• _Extracted material_

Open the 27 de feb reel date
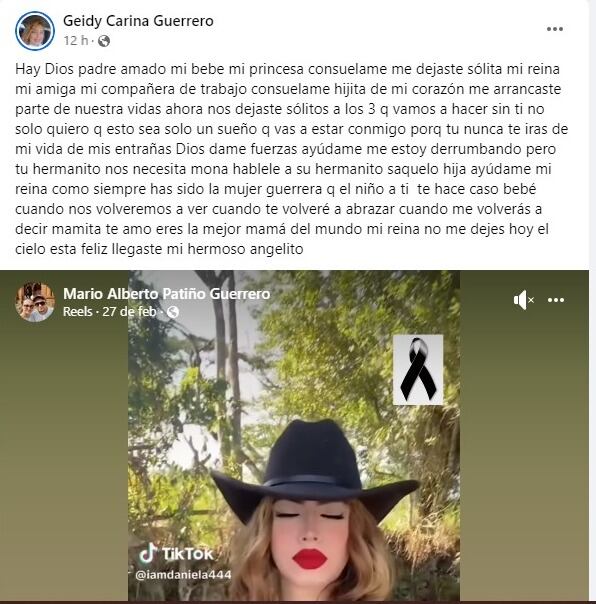[129, 312]
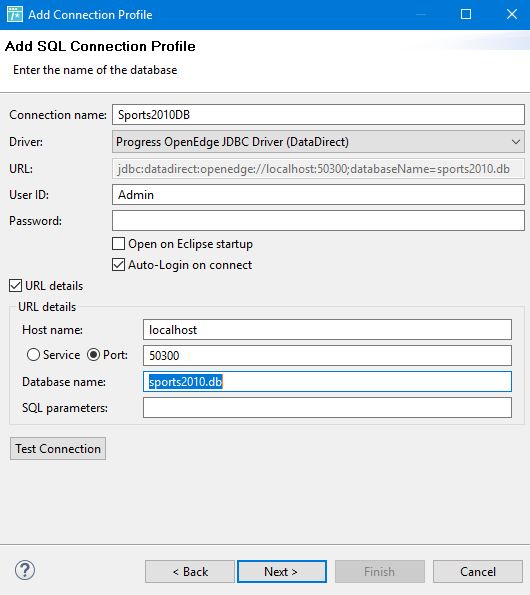Close the Add Connection Profile dialog
The image size is (530, 595).
(x=512, y=14)
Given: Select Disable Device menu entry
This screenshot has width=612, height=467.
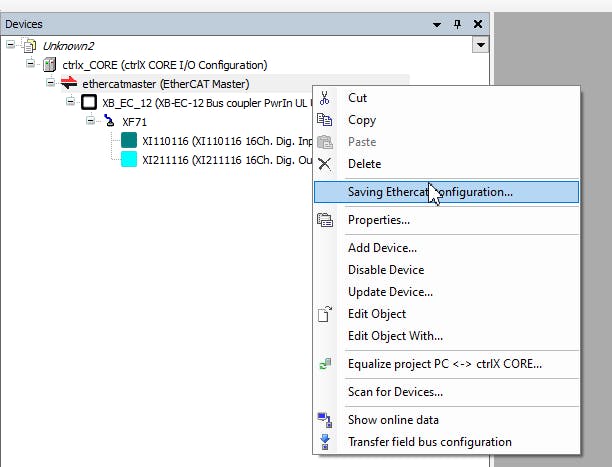Looking at the screenshot, I should [x=386, y=270].
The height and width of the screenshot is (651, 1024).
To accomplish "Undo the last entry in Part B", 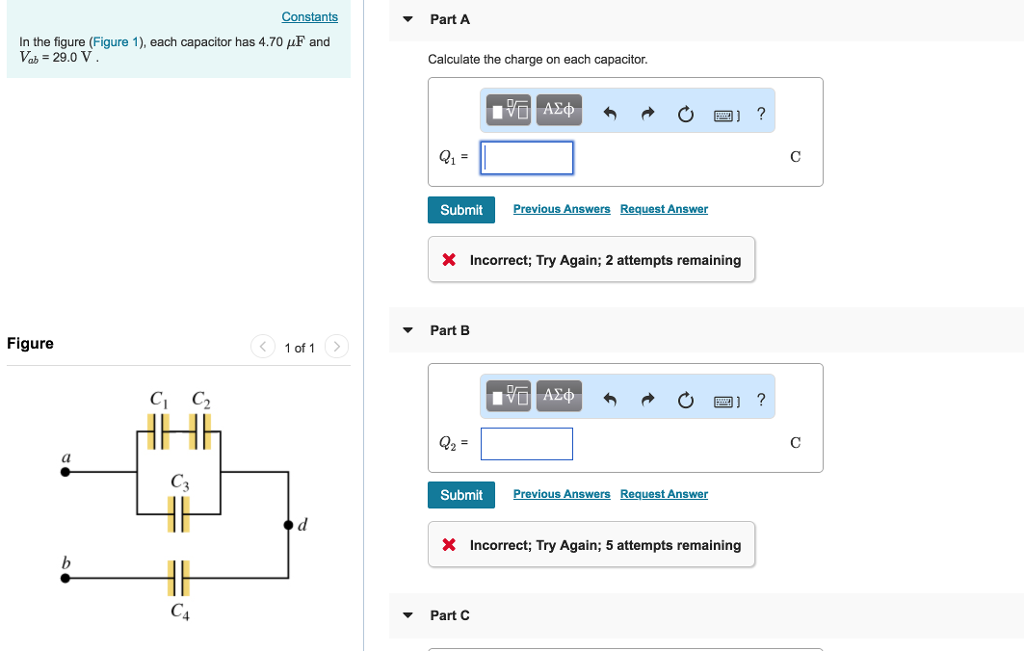I will pyautogui.click(x=610, y=399).
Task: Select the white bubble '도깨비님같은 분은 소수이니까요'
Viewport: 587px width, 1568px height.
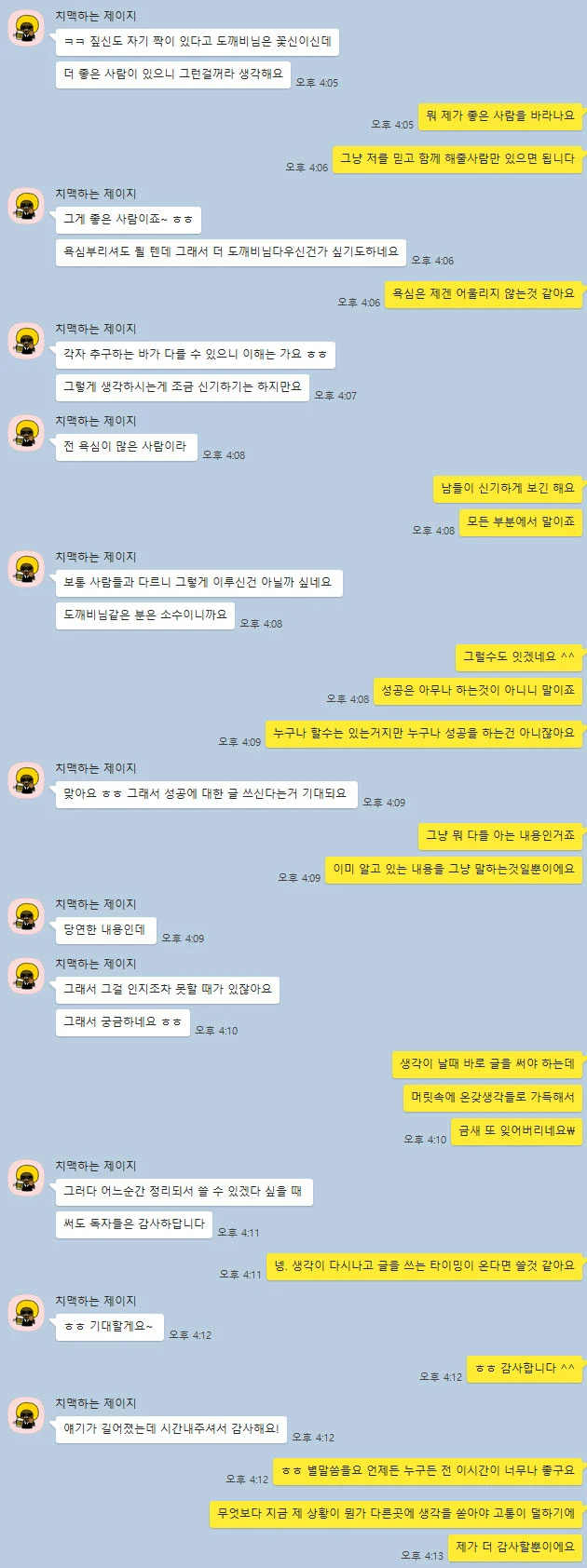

• _Task directions_
Using the listing above, pick out each line that contains the word "Select", then copy it.

• _Exercise response_
Given: Select Disable Device menu entry
Task: Select the white bubble '도깨비님같은 분은 소수이니까요'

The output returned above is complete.